Tuesday, 30 July 2024

“Fruits and Nuts” - A Poem About Vic's Death

 


My brother died almost three years ago. He was in his fifties, but he was the youngest in our family when I was growing up, so I can't help thinking of him still as my baby brother. In this season that year, I was visiting him, the first time I was able to after Covid began and the last time I ever saw him. Sadness has been coming up a lot.

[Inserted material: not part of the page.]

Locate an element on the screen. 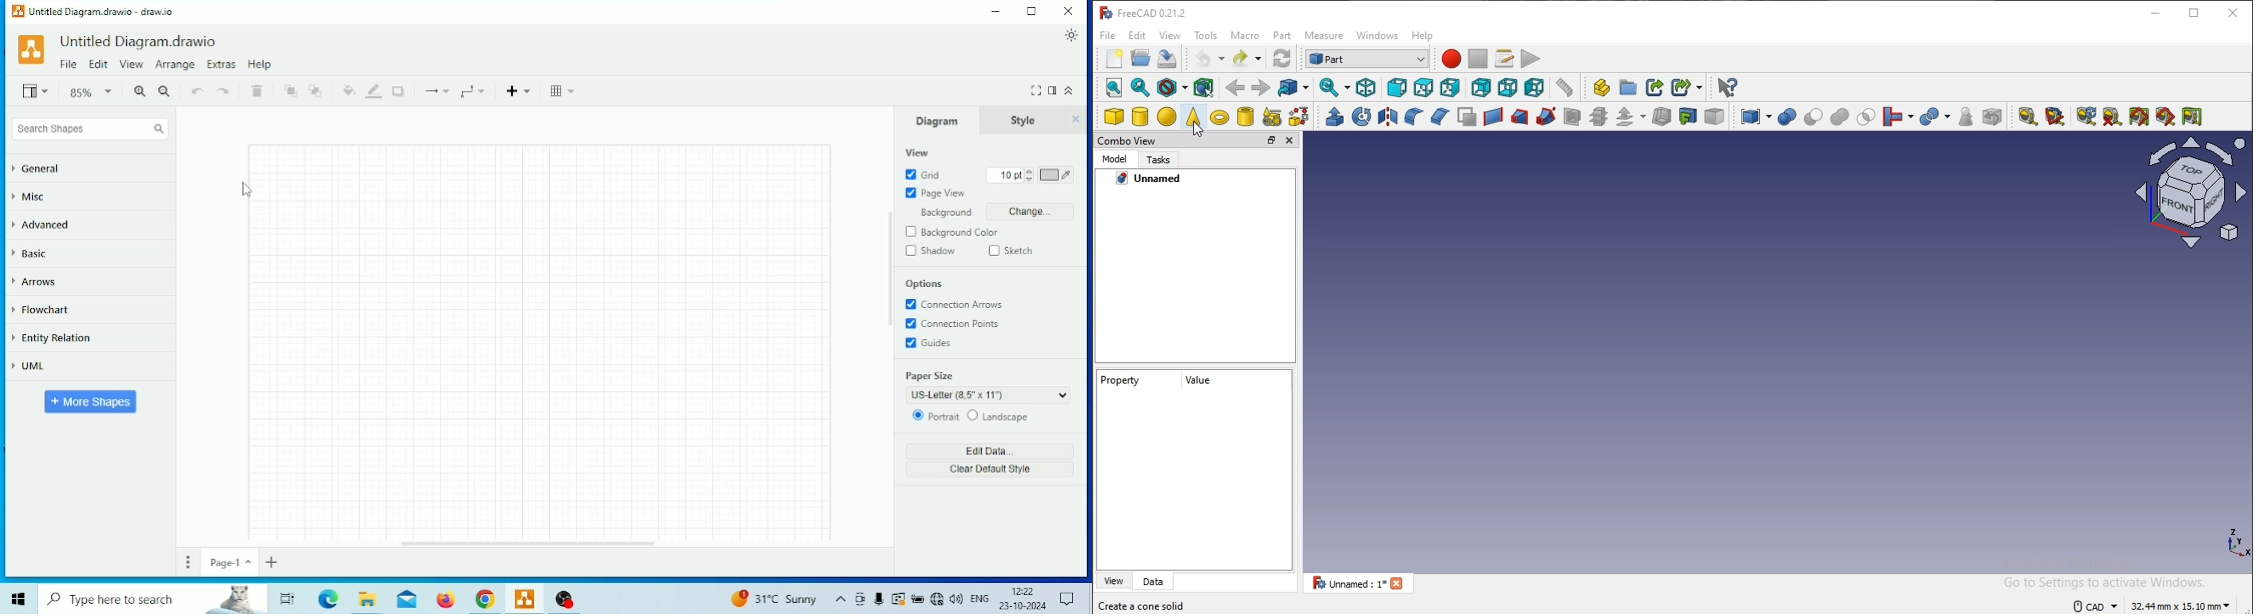 The height and width of the screenshot is (616, 2268). fit selection is located at coordinates (1140, 87).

I read Hugh O’Donnell's prose poem "Fruits and Nuts" this morning and the last paragraph gave me a breath of insight that made me think a little differently about my grief. Probably just for the moment. This is what came of it.

Fruits and Nuts

 

"We love the flowering stage…

But how quickly we lose interest as their petals fade"

Hugh O'Donnell

 

Or maybe look at it this way

my little brother

 

Your death not incomprehensible

not anomalous

not outrage

not shock

 

But fulfillment

bud into flower

flower stretching open    soliciting

a beetle's caress

petals falling away

and the slow unseen swelling of the fruit

 

You are the fruit which nourishes 

even as you loose your hold and drop

 

I yearn for every age of you

and every age you never reached

I yearn for the fresh return of you

renewal of you

unharmed unblemished

free to live in confidence and joy

 

You are the fruit that rests among the grasses

your sweet scent inhaled from afar

from your seeds new trees are born

from your memory new tenderness and truth





Image: A black and white picture of two little white boys. The one on the left is Guy. He has his arm around his younger brother's neck. That little one is Vic.